New and Collected Stories, p.67Alan Sillitoe
A Time to Keep
Martin drew the cloth from the kitchen table. An old tea-stain made a map of Greenland when held up to the light. He folded it into an oblong and laid it on the dresser.
After the anxiety of getting his brother and sister to bed he lifted his books from the cupboard and spread them over the bare wood, where they would stay till the heart-catching click of the gate latch signalled his parents’ return.

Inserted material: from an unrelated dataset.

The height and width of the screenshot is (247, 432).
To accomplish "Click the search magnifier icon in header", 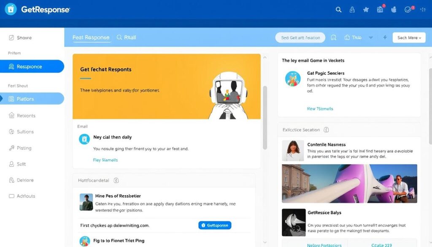I will [338, 10].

He was staying in to see that the fire did not go out, and to keep the light on. He was staying up because he was older. When that unmistakable click of the gate latch sounded he would set a kettle on the gas to make coffee. Funny how thirsty they still were after being in the boozer all night. His two-hour dominion over the house would be finished, but as consolation he could give in to the relief of knowing that they had not after all been hit by a bus and killed.
Most of the books had been stolen. None had been read from end to end. When opened they reeked of damp from bookshop shelves. Or they stank from years of storage among plant pots and parlour soot.
He put a French grammar on to Peveril of the Peak, and a Bible in Polish on top of that. The clock could be heard now that they were out and he had extinguished the television. He sang a tune to its ticking under his breath, then went back to his books. He would start work next year, and didn’t know whether he wanted to or not. Things could go on like this for ever as far as he was concerned. You got booted out of school, though, at fifteen, and that was that.
The certainty that one day he would be pushed into a job had hovered around him since he first realized as a child that his father went out every morning in order to earn money with which to feed them, pay the rent, get clothes, and keep a roof over their heads. His mother used these phrases, and they stabbed into him like fire. At that time work had nothing to do with him, but it soon would have. It was a place of pay and violence which his father detested, to judge by the look on his face when he came home every evening with his snapsack and teacan.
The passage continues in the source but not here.